El gobernador bonaerense negó que la mujer detenida en una causa por presunto lavado de $27.000 millones sea una funcionaria de su gestión y afirmó que pertenece al Poder Judicial provincial.
El gobernador de la provincia de Buenos Aires, Axel Kicillof, salió al cruce de Clarín y del periodista Daniel Santoro por una publicación que vinculó con su gestión a una mujer detenida en una investigación por presuntas maniobras de lavado de dinero. El mandatario aseguró que la persona involucrada es empleada del Poder Judicial bonaerense y que nunca tuvo relación laboral con el Ministerio de Justicia provincial.
La controversia se originó a partir de una nota publicada por Clarín sobre la detención de Albertina Mangini, en el marco de una causa que investiga una presunta organización dedicada a realizar maniobras financieras utilizando datos biométricos e identidades de terceros. Según la información publicada, la investigación analiza movimientos por alrededor de $27.000 millones.
Kicillof cuestionó la forma en que se presentó la información
A través de su cuenta oficial en X, Kicillof sostuvo que Clarín y Santoro afirmaron “maliciosamente” que había sido detenida una “funcionaria de Kicillof”.
El gobernador planteó que la persona demorada pertenece al Poder Judicial y que “no tiene ni tuvo ninguna vinculación laboral con el Ministerio de Justicia”. Además, cuestionó que, luego de una primera desmentida, el medio mantuviera una presentación que, según su interpretación, seguía asociando el caso con el Ejecutivo bonaerense.
“Esperamos que hoy borren el tweet y desmientan por todos sus medios la falsa noticia. Se nota mucho, Clarín”, escribió Kicillof en el cierre de su publicación.
¿Dónde está la diferencia?
El punto central de la discusión no es si existe una investigación judicial ni si hubo una persona detenida. Eso ocurrió y forma parte de una causa penal en trámite.
La disputa está en cómo se identifica institucionalmente a la persona involucrada.
Kicillof sostiene que no se trata de una funcionaria del Poder Ejecutivo provincial. Distintas publicaciones posteriores también señalaron que la mujer es una empleada vinculada al Poder Judicial bonaerense.
El ministro de Justicia bonaerense, Juan Martín Mena, también salió a aclarar la situación y sostuvo que la persona detenida no trabajó para el Patronato de Liberados provincial, sino que es una funcionaria judicial de la Procuración General bonaerense.
Una causa millonaria que sigue bajo investigación
Más allá de la disputa política y mediática, la investigación judicial continúa.

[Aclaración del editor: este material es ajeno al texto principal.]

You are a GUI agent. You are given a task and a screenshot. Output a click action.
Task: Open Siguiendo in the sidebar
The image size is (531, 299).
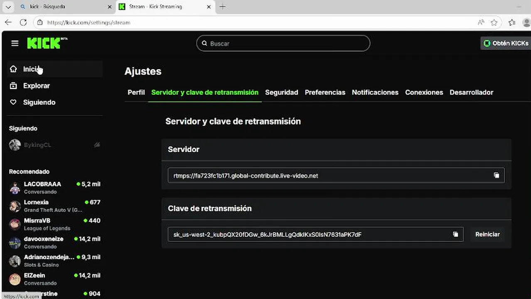(39, 102)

El expediente analiza una presunta estructura que habría utilizado datos personales y biométricos de personas vulnerables para abrir cuentas y canalizar dinero, en una operatoria que habría alcanzado cifras millonarias.
La Cámara de Apelación, además, confirmó la detención de Mangini al rechazar un hábeas corpus presentado por su defensa, según informó Clarín.
Esto permite separar dos discusiones que se mezclaron en las últimas horas: por un lado, la investigación penal sobre la presunta maniobra financiera; por otro, la responsabilidad institucional de la persona detenida y la forma en que distintos actores políticos y medios presentaron su vínculo con el Estado bonaerense.
El trasfondo político de la disputa
La reacción de Kicillof también se inscribe en un escenario de fuerte confrontación política entre el gobernador bonaerense y sectores mediáticos que cuestionan su administración.
Pero hay una cuestión periodística que excede esa pelea: cuando una persona es presentada como “funcionaria de” un gobierno, la precisión sobre a qué poder del Estado pertenece resulta determinante.
No es lo mismo integrar el Poder Ejecutivo, trabajar para el Poder Judicial o desempeñarse en otro organismo estatal. Esa diferencia modifica la responsabilidad política que puede atribuirse a una administración.
Por ahora, Kicillof exige una rectificación pública y sostiene que la información difundida por Clarín fue falsa en cuanto al vínculo laboral con su gobierno. La causa judicial, en tanto, continúa su propio recorrido y deberá determinar las responsabilidades penales que correspondan.